As a positive consequence of improving your mental clarity, you become more open to insights you may have missed before. As you write your notes out, you’re essentially having a dialogue with yourself. This draws out insights that you would have missed otherwise; it’s almost as if two people are working together to better understand each other. This kind of insight is only available to the person who has taken the time to connect with and understand themselves in the form of writing.

Once you’ve gotten a few entries written down, new insights can be gleaned from reading over them. What themes do you see in your life? Do you keep switching goals halfway through? Are you constantly dating the same type of people who aren’t good for you? Have you slowly but surely pushed people out of your life for fear of being hurt?
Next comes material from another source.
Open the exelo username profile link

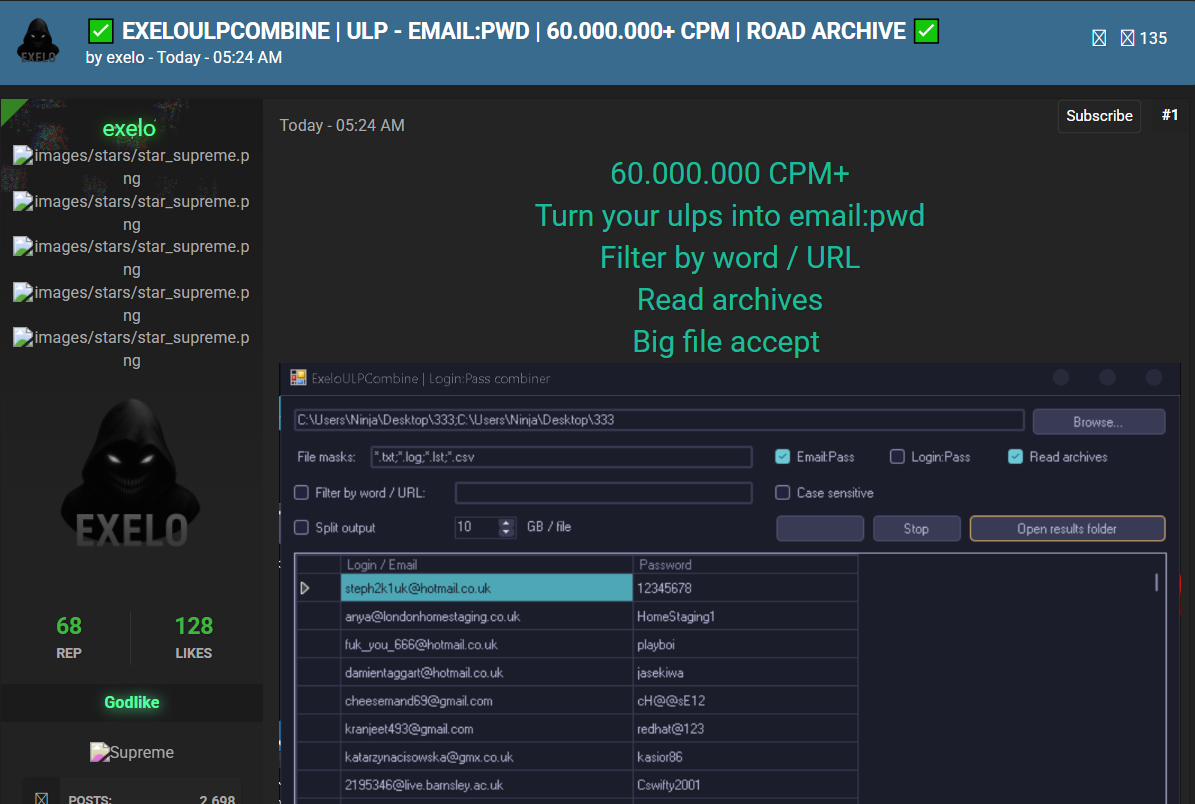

All of these questions can be answered by simply self-reflecting, but you can only discover the answers if you’ve captured them in writing. These questions are going to be tough to answer without a journal of your actions and experiences.

4. Journals Track Your Overall Development

Life happens, and it can happen fast. Sometimes we don’t take the time to stop and look around at what’s happening to us at each moment. We don’t get to see the step-by-step progress that we’re making in our own lives. So what happens? One day it’s the future, and you have no idea how you’ve gotten there.

Journal writing allows you to see how you’ve changed over time, so you can see where you did things right, and you can see where you took a misstep and fell.

The great thing about journals is that you’ll know what that misstep was, and you can make sure it doesn’t happen again—all because you made sure to log it, allowing yourself to learn from your mistakes.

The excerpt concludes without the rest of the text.